EXERCISE REQUIREMENTS
1 – Write out the passage from the "Victory In The Darkness" post that runs from "Now, the sun" to "defeat were unprepared.", word for word.
2 – Answer these questions using the "Victory In The Darkness" post on Joshua 10:
(a) Where does the post say the moon stopped?
(b) According to the post, what amazed the writer of Joshua more than the sun and moon stopping?
(c) What does the post say gave Israel the upper hand in the battle?
3 – In the "Victory In The Darkness" post, condense the paragraph that begins "Now, the sun stopped at Gibeon" into a bulleted list that keeps its main facts.
---- SELECTED EXCERPT
Sunday, October 31, 2021

Victory In The Darkness

 Judges 10:12-14

An amazing thing! Not happened before and not happened since! That's how the writer of Joshua describes the events of Joshua 10:12-14. 

What was it that so amazed him? It wasn't so much that the sun and moon stopped, but that the LORD heeded the voice of a man and fought for Israel.

Now, the sun stopped at Gibeon and the moon in the Valley of Aijalon, and the commentators make it clear that this must mean that these events took place at early morning. Traditionally, it has been thought that what stopped was the motion of sun and moon - and this led to thinking that what happened was then a period of extended day. This doesn't really fit though - for it was probably still pre-dawn when Joshua uttered this famous prophetic-prayer. Probably what stopped was not the motion but the shining of the sun and moon, and this means that what occurred was a prolonged darkness. The darkness gave Israel the upper hand in the battle - they were ready to go, but the armies they came to defeat were unprepared.
--------
---- ITEMS
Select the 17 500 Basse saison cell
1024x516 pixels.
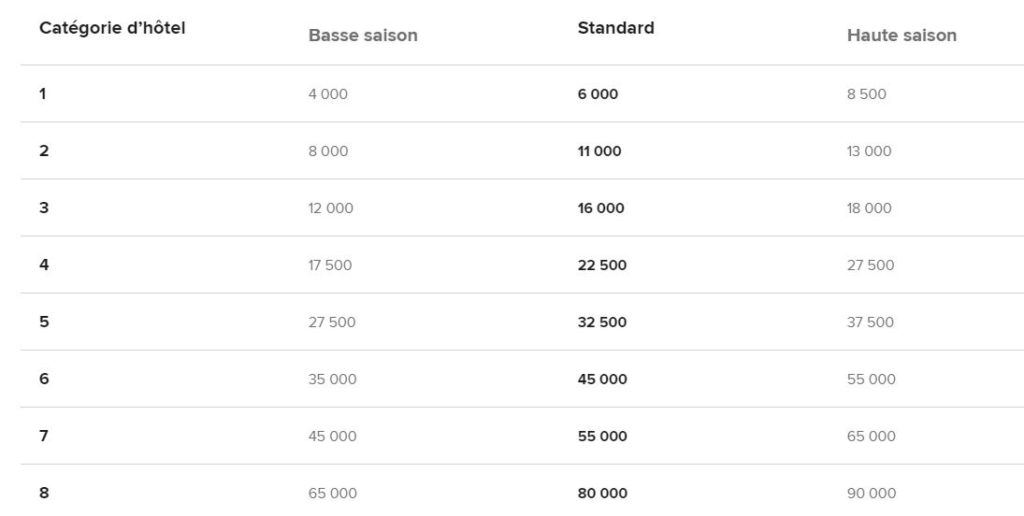coord(330,265)
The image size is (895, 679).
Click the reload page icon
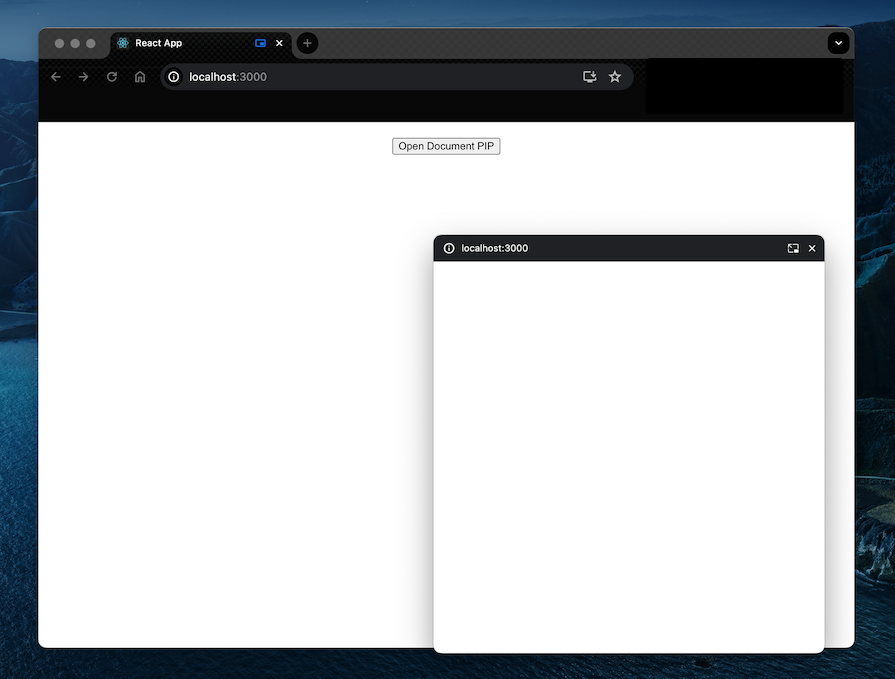pos(111,76)
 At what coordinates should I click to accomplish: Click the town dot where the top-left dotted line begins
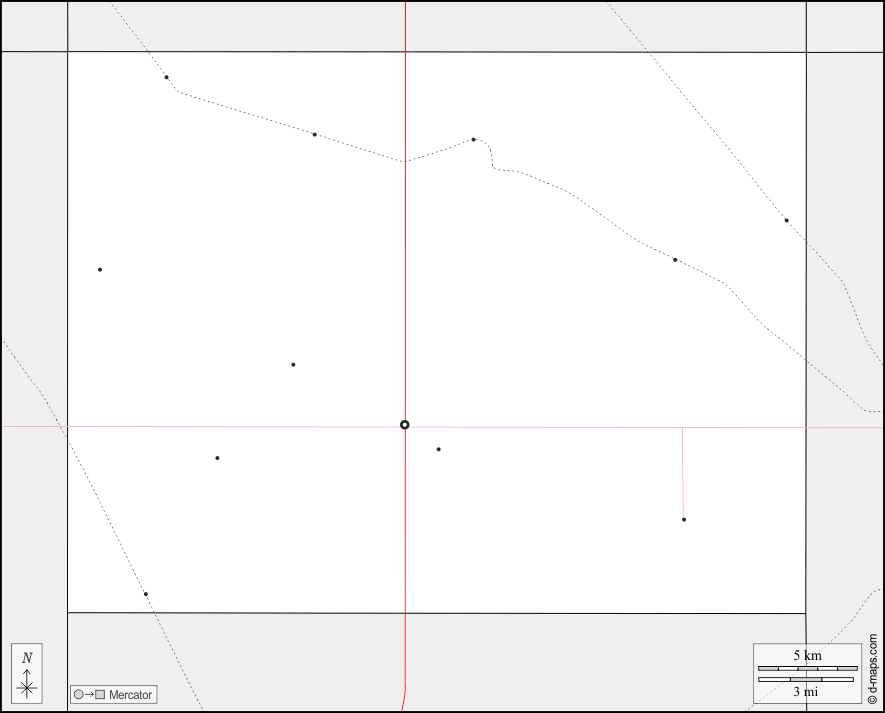click(166, 77)
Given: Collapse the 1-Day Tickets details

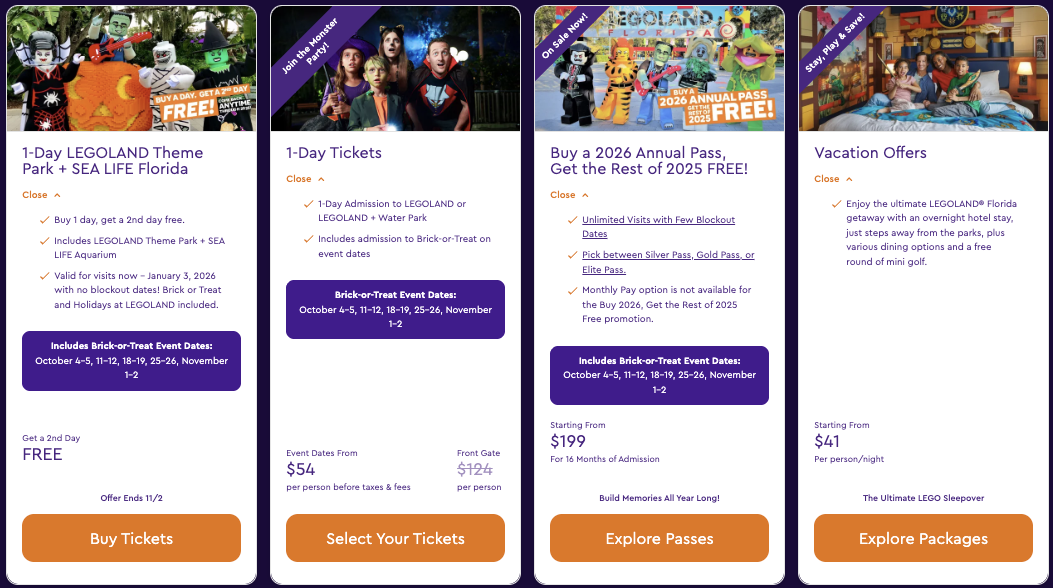Looking at the screenshot, I should [306, 179].
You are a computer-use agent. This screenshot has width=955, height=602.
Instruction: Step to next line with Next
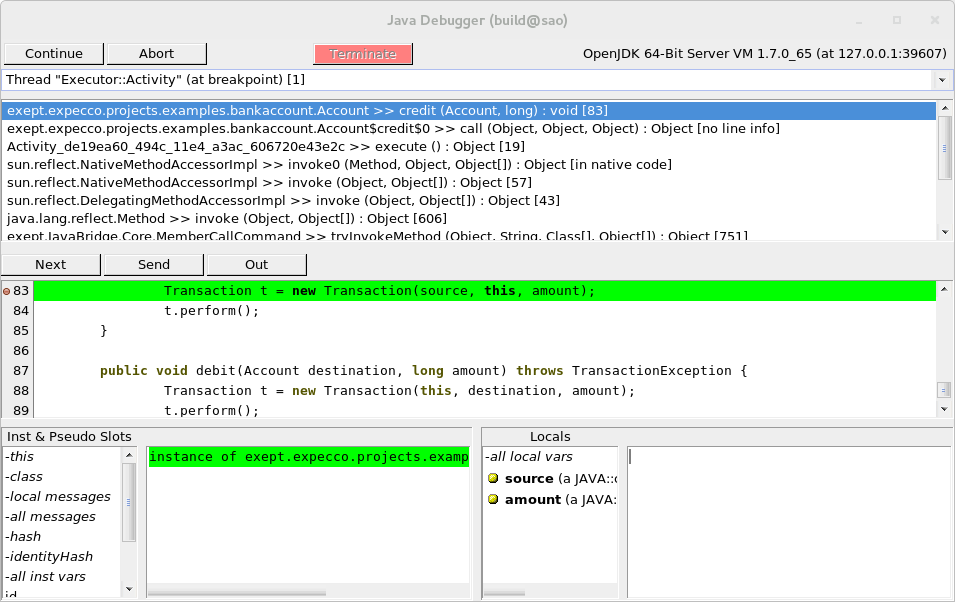[51, 265]
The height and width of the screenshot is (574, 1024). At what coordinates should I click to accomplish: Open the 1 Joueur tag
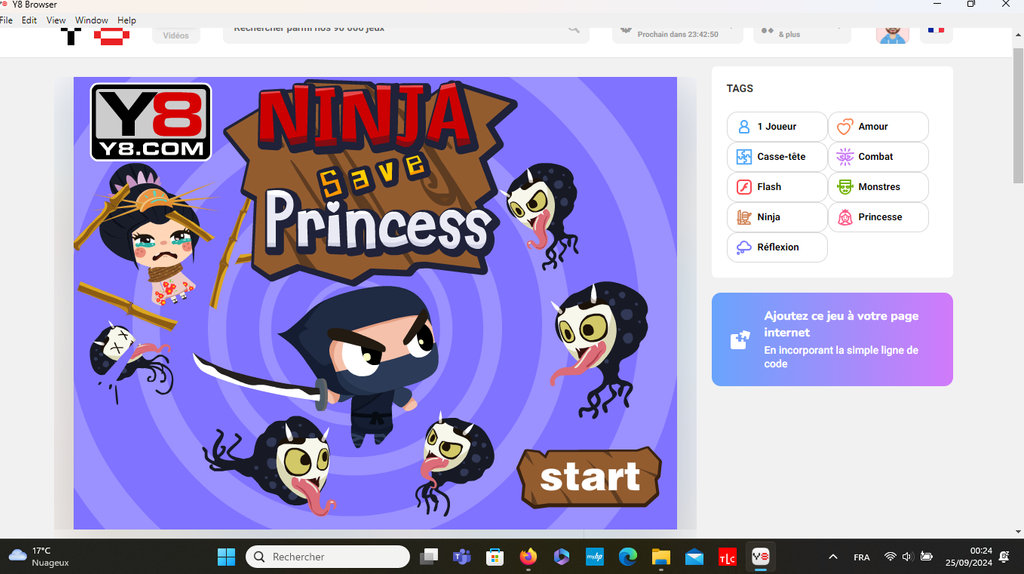pos(776,127)
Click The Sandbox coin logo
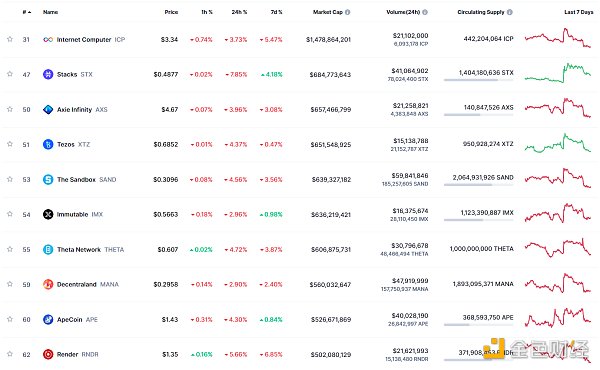Image resolution: width=600 pixels, height=370 pixels. coord(48,179)
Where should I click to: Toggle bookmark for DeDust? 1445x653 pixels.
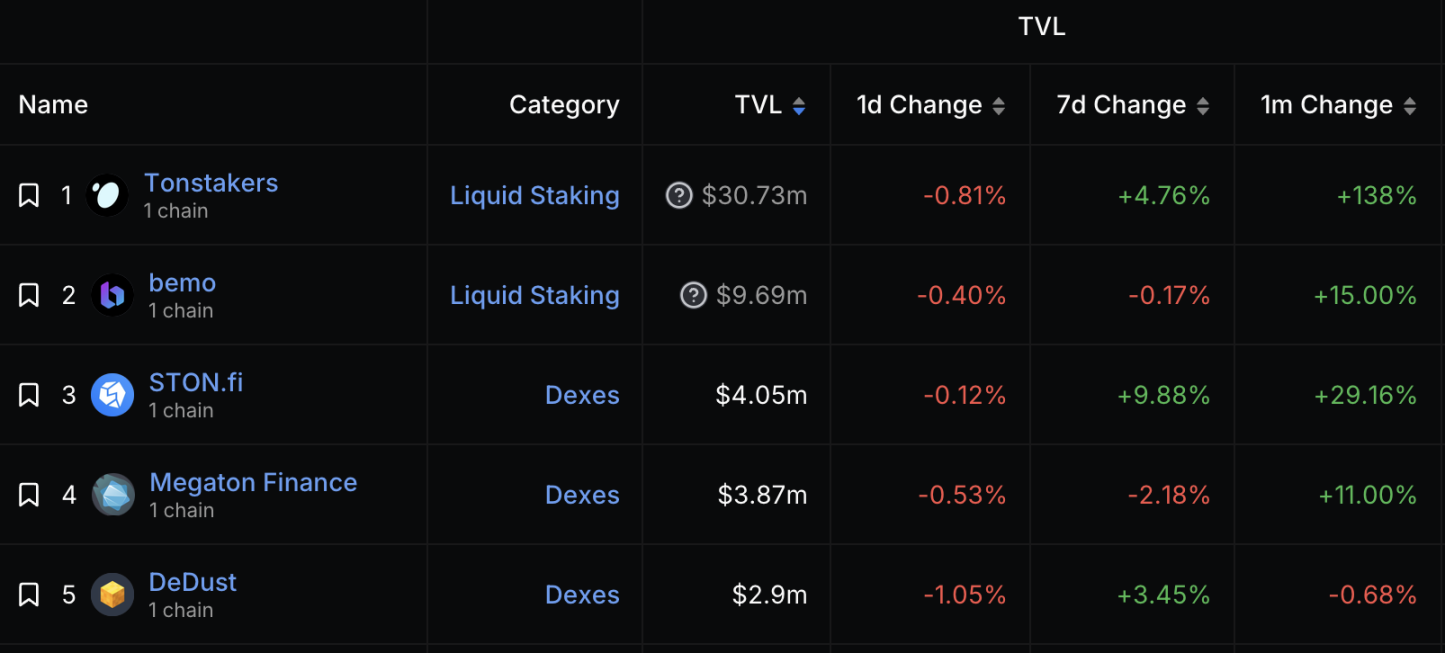[x=29, y=595]
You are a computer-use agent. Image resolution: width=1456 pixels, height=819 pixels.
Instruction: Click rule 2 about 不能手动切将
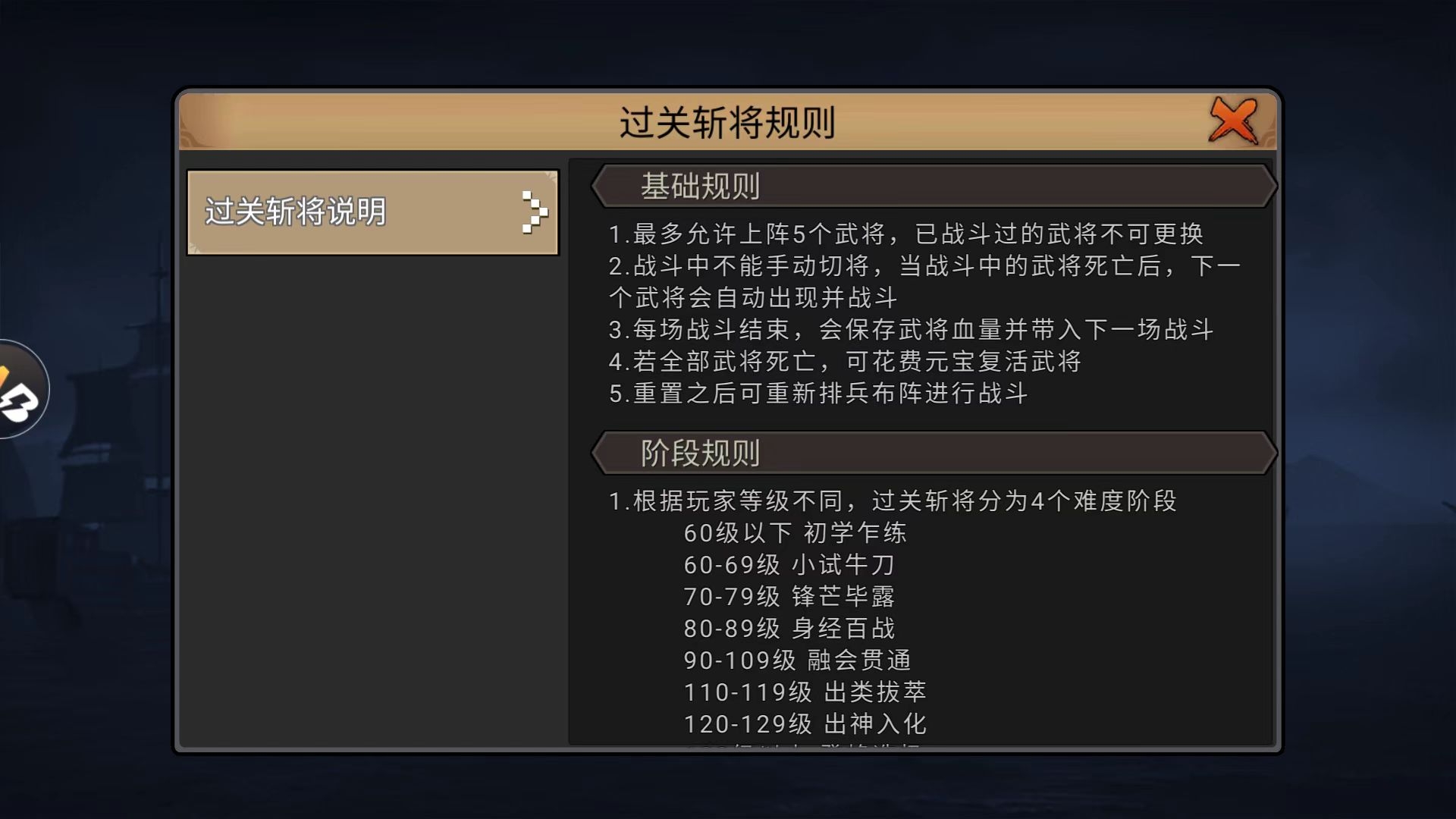tap(924, 281)
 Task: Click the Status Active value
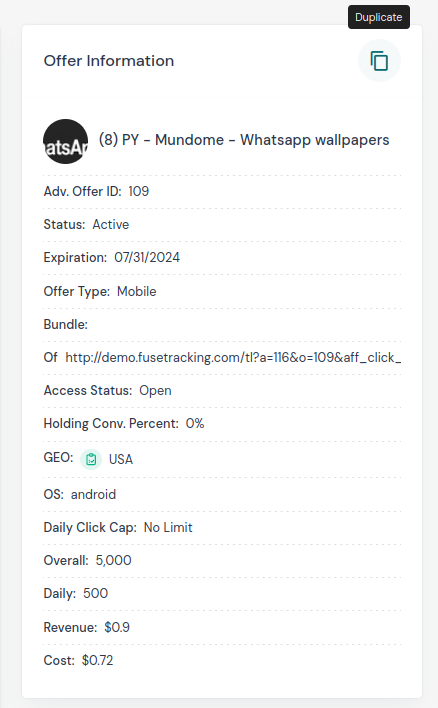(111, 224)
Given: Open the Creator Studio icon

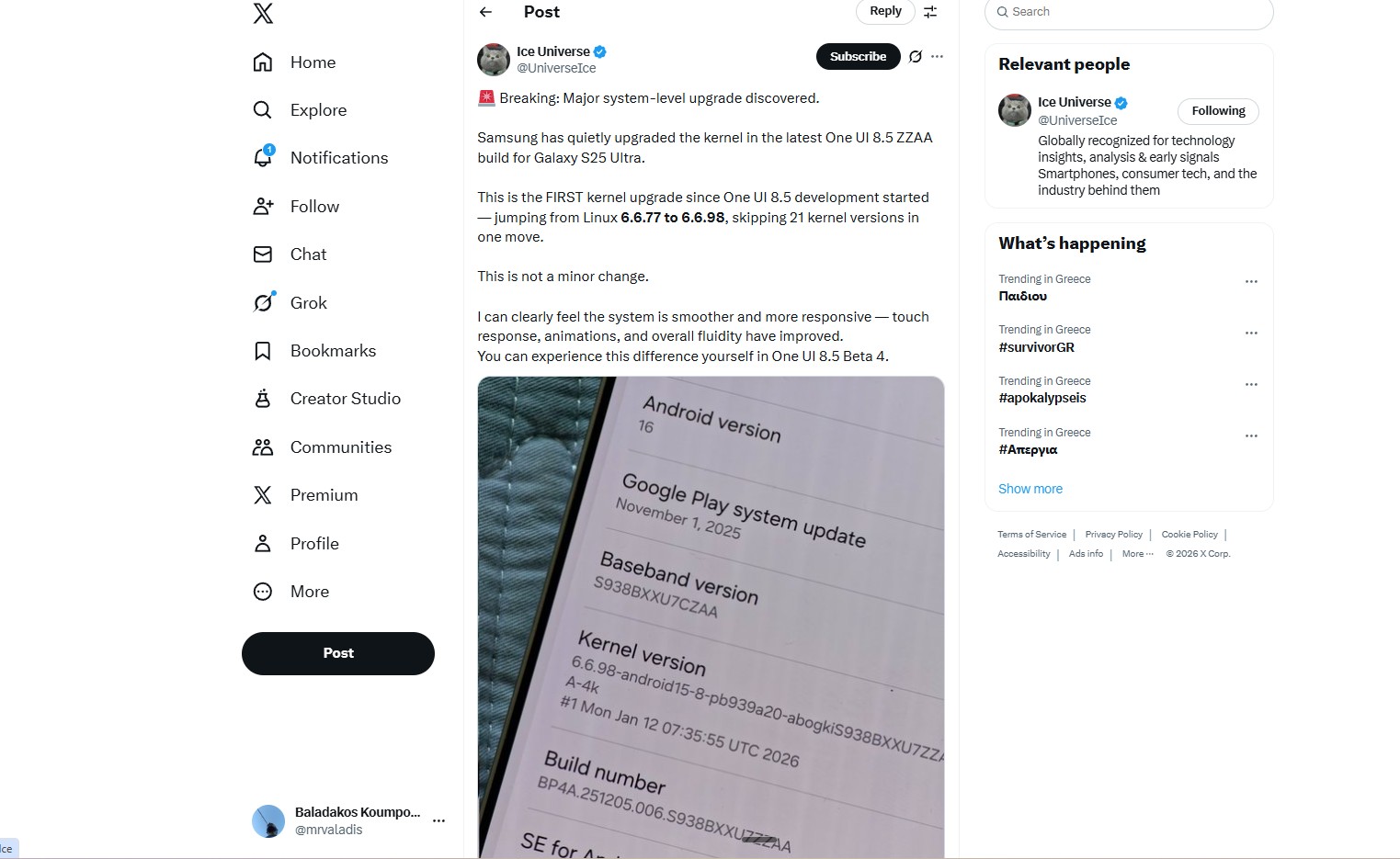Looking at the screenshot, I should [x=263, y=399].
--------
FINAL ANSWERS
1 –
Now, the sun stopped at Gibeon and the moon in the Valley of Aijalon, and the commentators make it clear that this must mean that these events took place at early morning. Traditionally, it has been thought that what stopped was the motion of sun and moon - and this led to thinking that what happened was then a period of extended day. This doesn't really fit though - for it was probably still pre-dawn when Joshua uttered this famous prophetic-prayer. Probably what stopped was not the motion but the shining of the sun and moon, and this means that what occurred was a prolonged darkness. The darkness gave Israel the upper hand in the battle - they were ready to go, but the armies they came to defeat were unprepared.

2 –
(a) In the Valley of Aijalon.
(b) That the LORD heeded the voice of a man and fought for Israel.
(c) The darkness, because Israel was ready to go while the armies they came to defeat were unprepared.

3 –
- The sun stopped at Gibeon and the moon in the Valley of Aijalon, which commentators take to mean the events happened in early morning.
- The traditional view holds that the motion of the sun and moon stopped, producing an extended day.
- That view fits poorly, since Joshua probably spoke his prophetic prayer before dawn.
- More likely, the sun and moon stopped shining, causing a prolonged darkness.
- The darkness gave Israel the upper hand: Israel was ready to fight, while the opposing armies were unprepared.